The case shined a light on the unseemly practices that go on behind the scenes--in this case between two California-based companies battling for share in the Tampa, Fla., market.
"It is appalling the measures some people will go to to make money," said TIG CEO Bruce Geier, who said the case cost his company millions of dollars in business, $8 million in legal fees and countless man-hours in lost productivity. "Greed. It's all about greed," he said.
The list of alleged misdeeds, which dates back four years ago, is long and distressing. Among the more disturbing examples:
A TIG regional sales director who had been with the company for two and a half years allegedly was a "mole" for nearly three months, steering multiple TIG employees to work for FusionStorm even while he was being paid by TIG.
The same TIG regional sales director allegedly also sent confidential Tampa TIG profit-and-loss statements to FusionStorm and received a reply from a FusionStorm executive, stating: "Sounds great."
TIG engineers allegedly were working in late 2006 for FusionStorm while remaining on the TIG payroll.
A TIG employee allegedly spread rumors and convinced EMC to move a registered deal from TIG to FusionStorm by telling the vendor TIG was going bankrupt.
Geier said the misdeeds may have occurred four years ago, but he is convinced that unethical behavior is more prevalent today than at any other time in the relatively young history of the solution provider business.
"I think there is more unethical behavior going on right now because the economy is down and just isn't growing like it has been most of our lives," he said. "I think people sometimes leverage their ethics and logic to continue pushing sales numbers."
FusionStorm President Daniel Serpico, in an interview with CRN, said the company's management team has almost completely changed since the incidents that led to the TIG lawsuit. And the team has put "different and more stringent protocols" in place concerncing its hiring practices, Serpico said.
"Smaller companies tend to hire people more on the basis of their instincts," he said. "As we've gotten bigger and certainly wiser, we've recognized there needs to be balance and a more rigorous process."

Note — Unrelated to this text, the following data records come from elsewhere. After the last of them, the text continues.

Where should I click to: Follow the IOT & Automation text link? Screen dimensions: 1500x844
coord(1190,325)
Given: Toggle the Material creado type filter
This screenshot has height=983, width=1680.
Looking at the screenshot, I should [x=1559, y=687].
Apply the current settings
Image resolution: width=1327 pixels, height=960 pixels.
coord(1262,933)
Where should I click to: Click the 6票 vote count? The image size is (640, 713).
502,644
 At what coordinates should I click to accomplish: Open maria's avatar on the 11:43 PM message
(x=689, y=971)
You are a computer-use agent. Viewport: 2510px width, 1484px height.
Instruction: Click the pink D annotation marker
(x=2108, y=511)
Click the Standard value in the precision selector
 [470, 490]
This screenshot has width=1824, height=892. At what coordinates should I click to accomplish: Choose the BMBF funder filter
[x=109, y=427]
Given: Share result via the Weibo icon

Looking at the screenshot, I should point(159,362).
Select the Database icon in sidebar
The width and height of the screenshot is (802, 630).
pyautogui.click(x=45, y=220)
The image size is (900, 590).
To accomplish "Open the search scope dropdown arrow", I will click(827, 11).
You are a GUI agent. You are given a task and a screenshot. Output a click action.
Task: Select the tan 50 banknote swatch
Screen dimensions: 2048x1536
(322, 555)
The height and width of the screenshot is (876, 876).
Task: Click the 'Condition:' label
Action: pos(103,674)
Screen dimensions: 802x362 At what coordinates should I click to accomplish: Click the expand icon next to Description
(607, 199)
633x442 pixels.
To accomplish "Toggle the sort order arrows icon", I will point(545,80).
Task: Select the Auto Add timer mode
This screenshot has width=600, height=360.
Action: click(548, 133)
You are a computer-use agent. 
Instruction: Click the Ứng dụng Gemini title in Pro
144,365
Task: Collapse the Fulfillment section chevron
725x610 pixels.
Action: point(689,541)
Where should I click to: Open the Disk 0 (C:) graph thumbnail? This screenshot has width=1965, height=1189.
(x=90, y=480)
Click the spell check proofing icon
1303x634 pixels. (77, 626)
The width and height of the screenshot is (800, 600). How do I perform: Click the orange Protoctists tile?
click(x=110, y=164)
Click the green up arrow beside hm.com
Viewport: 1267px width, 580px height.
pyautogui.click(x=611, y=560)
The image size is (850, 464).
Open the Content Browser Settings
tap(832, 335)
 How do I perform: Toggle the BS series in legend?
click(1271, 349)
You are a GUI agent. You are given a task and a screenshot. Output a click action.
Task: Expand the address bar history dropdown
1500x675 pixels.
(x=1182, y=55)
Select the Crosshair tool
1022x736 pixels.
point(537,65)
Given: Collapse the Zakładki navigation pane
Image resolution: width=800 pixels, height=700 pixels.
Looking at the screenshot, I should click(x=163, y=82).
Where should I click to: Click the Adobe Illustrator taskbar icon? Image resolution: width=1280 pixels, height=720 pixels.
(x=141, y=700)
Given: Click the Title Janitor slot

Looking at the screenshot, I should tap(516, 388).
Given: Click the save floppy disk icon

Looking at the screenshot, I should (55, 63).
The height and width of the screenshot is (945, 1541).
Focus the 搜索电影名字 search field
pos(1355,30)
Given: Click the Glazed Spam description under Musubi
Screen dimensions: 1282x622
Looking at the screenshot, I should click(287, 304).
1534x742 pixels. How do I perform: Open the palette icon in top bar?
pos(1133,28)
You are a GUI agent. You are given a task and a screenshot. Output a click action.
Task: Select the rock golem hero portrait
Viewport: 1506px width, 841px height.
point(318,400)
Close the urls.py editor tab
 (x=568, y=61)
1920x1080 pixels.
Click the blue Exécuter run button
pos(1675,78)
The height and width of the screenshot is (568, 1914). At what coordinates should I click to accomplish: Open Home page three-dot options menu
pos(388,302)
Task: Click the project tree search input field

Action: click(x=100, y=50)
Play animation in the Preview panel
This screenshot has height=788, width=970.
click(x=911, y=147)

With the TIG court case behind it, FusionStorm has revamped its hiring process to more closely scrutinize prospective employees' backgrounds, including whether they have any contracts or noncompete agreements with their current employer and whether they posssess any intelletual property that could prove problematic.
FusionStorm's legal counsel now plays a role in the hiring process, Serpico said, and the company creates documents about job candidates during the hiring process and holds them responsible for their representations.
FusionStorm Chairman and CEO John Varel dismissed the executives who were found by the jury in the case to be culpable for the actions that led to the lawsuit. Serpico said he believes the new management team "would approach such a situation very differently today" given the new protocols in place.